I met Mona Lisa today. Nice lady: great smile, doesn’t talk much. At all, in fact; things got a little awkward when I introduced myself and she proceeded to just stare at me. And stare, and stare… and stare some more.
I’m not what you’d call a connoisseur of the arts, but I don’t think you have to be to appreciate Art Plunge from Swedish company Space Plunge. Whereas the excellent Woofbert app gives VR users a virtual gallery to contemplate historic paintings, this new experience, launched this week in preview form on Google Daydream and last month on Vive, Cardboard and Gear VR, brings some of the most iconic works of all time to virtual life. While you can look at paintings in a frame, clicking on them will suck you into their worlds to view art like you’ve never seen it before.
It reminded me a mix of both the Woofbert app and The Night Cafe, the brilliant 2015 Oculus Mobile Jam-winning experience that allowed you to explore one of Vincent Van Gogh’s creations as if you were living in its world. Art Plunge works a little different; you can’t move around inside the painting but you can see more than one. In the free preview you’re limited to just Leonardo da Vinci’s timeless masterpiece and Johannes Vermeer’s Girl Reading a Letter at an Open Window, but both are extremely well realized, literally adding layers to works that people have appreciated for hundreds of years.
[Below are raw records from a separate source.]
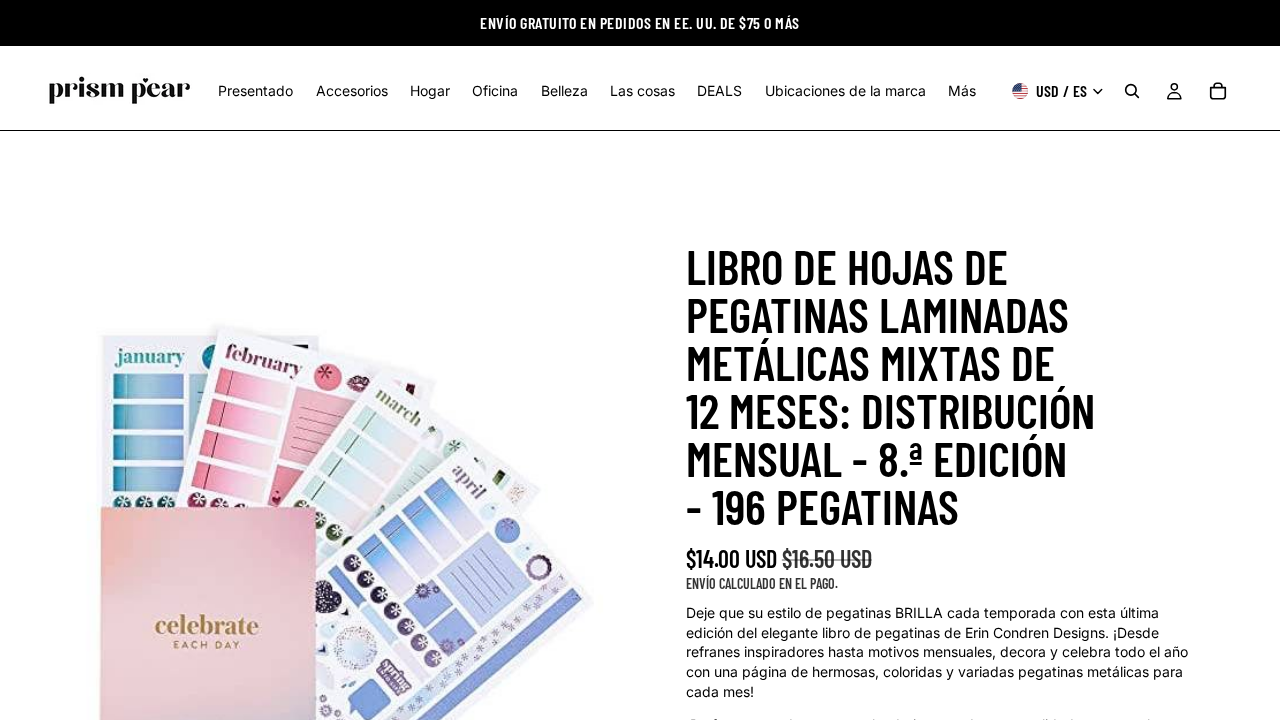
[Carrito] (1218, 91)
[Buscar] (1132, 91)
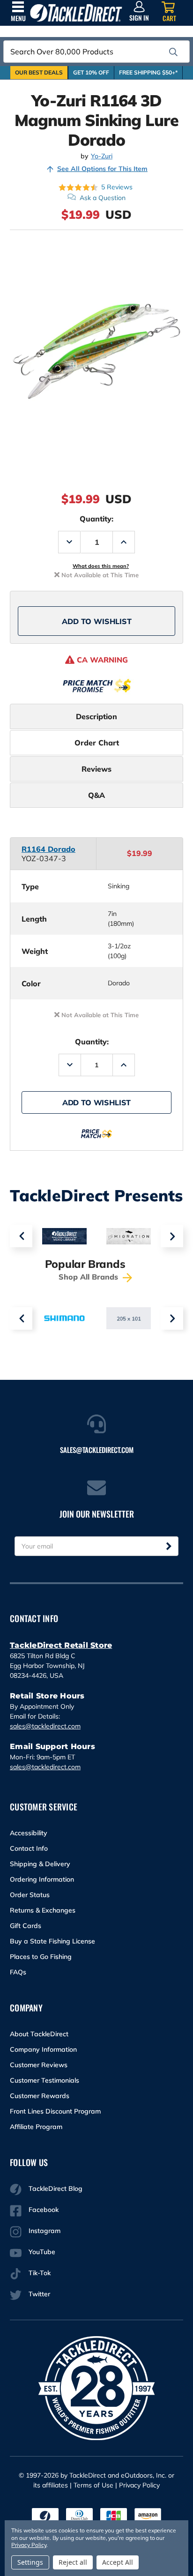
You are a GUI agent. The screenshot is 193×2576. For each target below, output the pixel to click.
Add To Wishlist (97, 621)
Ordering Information (42, 1879)
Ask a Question (103, 198)
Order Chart (96, 742)
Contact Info (29, 1848)
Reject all (73, 2562)
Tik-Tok (40, 2273)
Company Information (43, 2049)
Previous (21, 1236)
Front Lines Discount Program (55, 2111)
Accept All (117, 2562)
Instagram (44, 2230)
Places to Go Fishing (41, 1956)
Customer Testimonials (44, 2080)
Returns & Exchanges (42, 1910)
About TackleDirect (39, 2034)
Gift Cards (25, 1925)
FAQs (18, 1972)
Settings (30, 2562)
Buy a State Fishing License (52, 1941)
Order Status (30, 1895)
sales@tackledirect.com (45, 1726)
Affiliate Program (36, 2126)
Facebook (44, 2209)
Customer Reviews (38, 2065)
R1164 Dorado (48, 849)
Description (96, 716)
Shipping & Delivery (40, 1864)
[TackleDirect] (76, 13)
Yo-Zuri (101, 156)
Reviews (96, 769)
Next (172, 1236)
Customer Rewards (39, 2096)
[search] (173, 52)
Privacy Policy (139, 2485)
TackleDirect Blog (55, 2188)
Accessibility (28, 1833)
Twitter (39, 2294)
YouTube (42, 2252)
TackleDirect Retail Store (61, 1645)
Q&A (96, 795)
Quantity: (96, 518)
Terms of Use (93, 2485)
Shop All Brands (89, 1276)
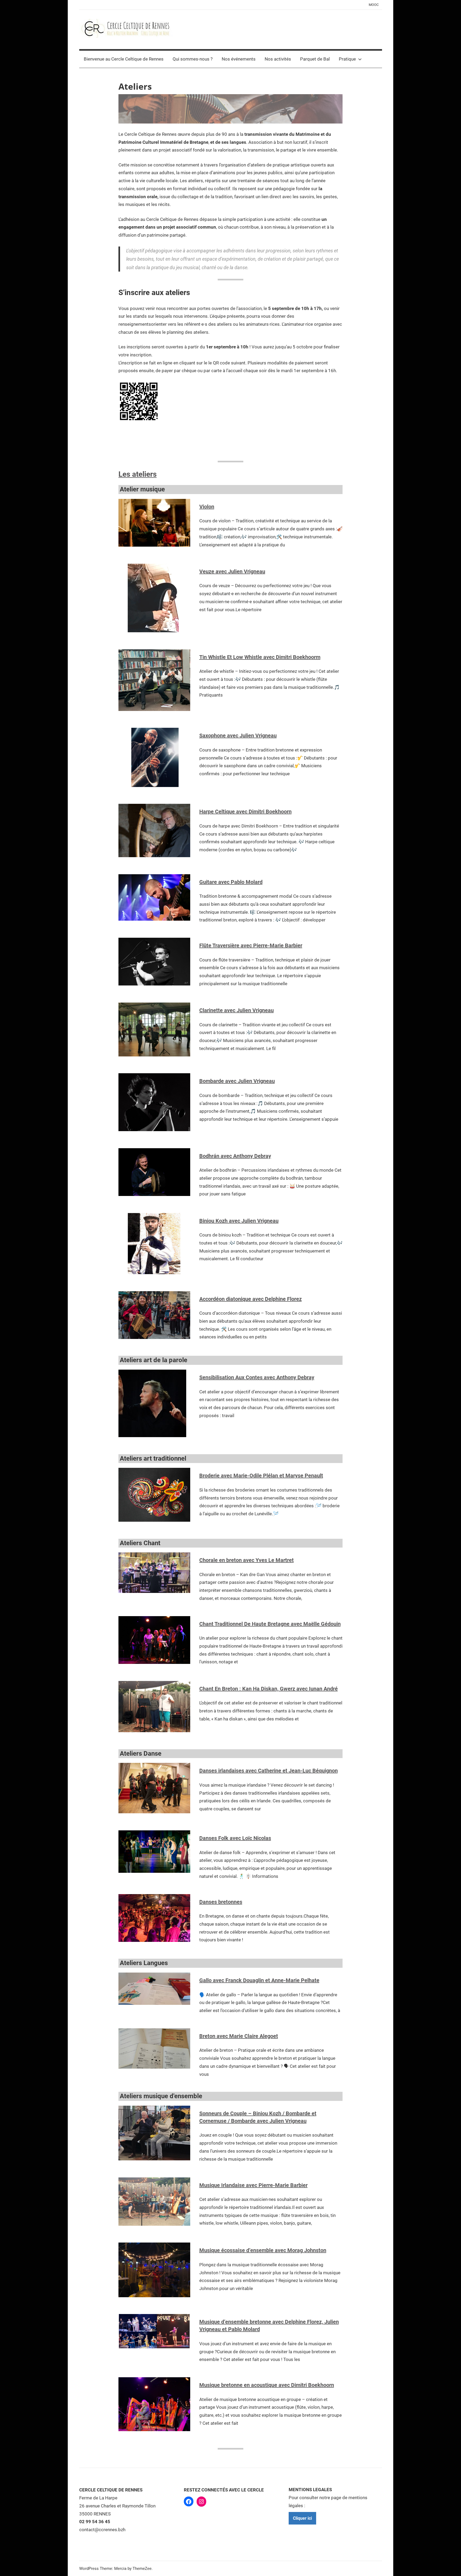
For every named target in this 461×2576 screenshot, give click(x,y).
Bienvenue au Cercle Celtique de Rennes (124, 59)
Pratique (347, 59)
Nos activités (278, 59)
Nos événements (239, 59)
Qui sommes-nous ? (193, 59)
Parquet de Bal (315, 59)
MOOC (374, 5)
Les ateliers (137, 474)
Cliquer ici (302, 2518)
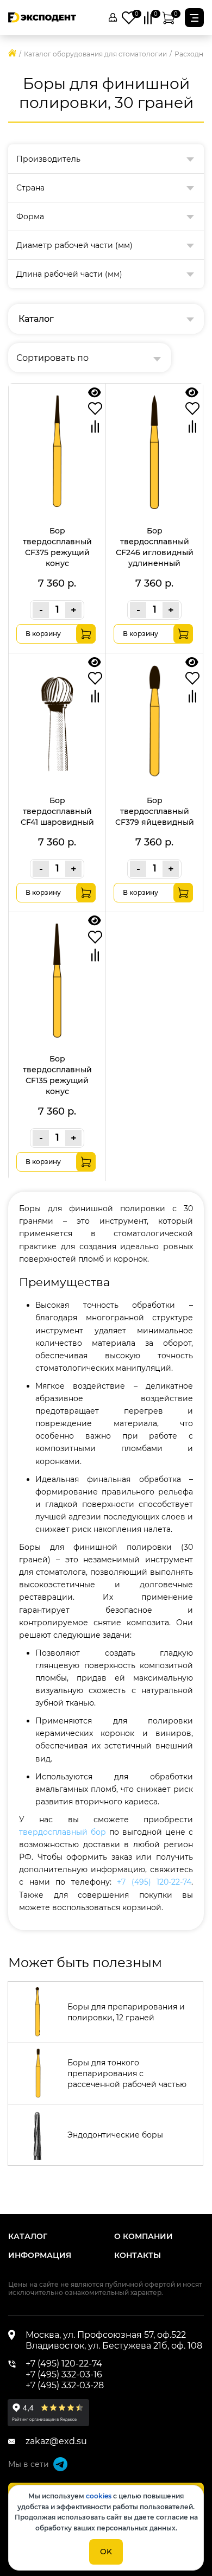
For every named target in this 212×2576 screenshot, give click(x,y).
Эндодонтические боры (115, 2135)
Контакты (137, 2255)
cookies (98, 2496)
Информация (39, 2255)
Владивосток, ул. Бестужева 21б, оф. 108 (114, 2345)
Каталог (27, 2236)
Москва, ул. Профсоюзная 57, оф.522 (106, 2335)
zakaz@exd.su (56, 2441)
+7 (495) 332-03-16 (64, 2374)
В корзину (43, 633)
Vermeer’s piece, for example, lets you glance outside at a riverside down just beyond the open window. Horse hooves click in the distance and the cries of seagulls have you almost smelling the fresh air for yourself. The girl calmly rocks with her breathing, her eyes never moving from the page before her, causing you to ponder just what news she’s been given.
The Mona Lisa, meanwhile, transforms from a window into a beautiful world into a stunning panorama of it in VR. Music from the halls behind you echoes into the room while the woman herself sits with that unwavering expression, which feels more like a knowing glance. You’re basking in a mystery once she has brought to life.
Michelangelo’s The Creation of Adam is being added to the app next, and the developers are asking fans to have their say in what else should be added over on a Facebook page.
Sadly, a Kickstarter campaign for the app has already come and gone, falling far short of its admittedly ambitious $36,205 (320,000 SEK) goal at just $694 raised. Space Plunge is committed to finding another way to raise the funds to convert more paintings, which I hope it finds success with. Alongside mobile VR, the developer hopes to release the experience on Rift; and we’d certainly like to see room-scale support add a little more depth to the experience, though PC VR is marked as a ‘secondary platform’ and it is a seated experience according to the crowdfunding page.
VR keeps finding new ways to draw me into the classical arts, and appreciate them in ways that I never would have as a simple painting. It’s that effect, no doubt, that companies like Space Plunge want to have on people. If you’re at all interested in that potential, you should let them know.